For the entries below, the expected answer is the line with "View all (215, 524)", the line with "窓口・施設案内 (797, 63)", and every line between them, exactly as written, and nothing more.

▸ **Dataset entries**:

= = =

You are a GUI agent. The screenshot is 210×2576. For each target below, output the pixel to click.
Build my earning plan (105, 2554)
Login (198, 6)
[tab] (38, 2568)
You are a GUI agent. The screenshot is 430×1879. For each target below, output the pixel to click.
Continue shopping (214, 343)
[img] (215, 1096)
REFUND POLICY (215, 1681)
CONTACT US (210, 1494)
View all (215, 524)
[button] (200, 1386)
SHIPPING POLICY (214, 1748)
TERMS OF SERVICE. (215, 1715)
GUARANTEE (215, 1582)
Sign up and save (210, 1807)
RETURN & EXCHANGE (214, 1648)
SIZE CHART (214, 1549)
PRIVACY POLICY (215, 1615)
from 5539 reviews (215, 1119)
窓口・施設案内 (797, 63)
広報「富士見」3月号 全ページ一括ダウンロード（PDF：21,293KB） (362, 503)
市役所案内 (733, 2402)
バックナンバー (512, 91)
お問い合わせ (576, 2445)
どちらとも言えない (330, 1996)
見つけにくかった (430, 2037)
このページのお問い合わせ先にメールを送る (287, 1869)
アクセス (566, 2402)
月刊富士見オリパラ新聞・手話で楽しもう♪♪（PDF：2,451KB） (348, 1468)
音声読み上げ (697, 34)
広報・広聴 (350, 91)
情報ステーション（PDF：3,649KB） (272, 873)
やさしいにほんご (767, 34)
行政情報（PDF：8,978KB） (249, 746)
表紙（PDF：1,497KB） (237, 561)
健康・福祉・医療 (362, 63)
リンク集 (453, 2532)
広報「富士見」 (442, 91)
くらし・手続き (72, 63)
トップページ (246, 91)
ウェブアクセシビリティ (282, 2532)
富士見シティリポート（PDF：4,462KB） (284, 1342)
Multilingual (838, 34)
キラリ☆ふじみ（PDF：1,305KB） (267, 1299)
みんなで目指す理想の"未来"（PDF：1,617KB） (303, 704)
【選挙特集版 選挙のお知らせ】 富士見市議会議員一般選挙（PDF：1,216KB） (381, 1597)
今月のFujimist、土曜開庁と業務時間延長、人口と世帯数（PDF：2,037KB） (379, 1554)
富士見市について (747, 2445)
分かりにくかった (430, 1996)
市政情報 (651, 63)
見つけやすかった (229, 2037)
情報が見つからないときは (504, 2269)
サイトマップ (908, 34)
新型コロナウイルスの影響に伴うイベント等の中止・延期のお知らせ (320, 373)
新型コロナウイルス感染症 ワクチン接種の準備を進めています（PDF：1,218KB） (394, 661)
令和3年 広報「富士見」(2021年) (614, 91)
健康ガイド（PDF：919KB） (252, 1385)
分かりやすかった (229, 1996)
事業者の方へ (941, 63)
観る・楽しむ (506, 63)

= = =

▸ **Result of this task**:
View all (215, 524)
[button] (200, 1386)
SHIPPING POLICY (214, 1748)
TERMS OF SERVICE. (215, 1715)
GUARANTEE (215, 1582)
Sign up and save (210, 1807)
RETURN & EXCHANGE (214, 1648)
SIZE CHART (214, 1549)
PRIVACY POLICY (215, 1615)
from 5539 reviews (215, 1119)
窓口・施設案内 (797, 63)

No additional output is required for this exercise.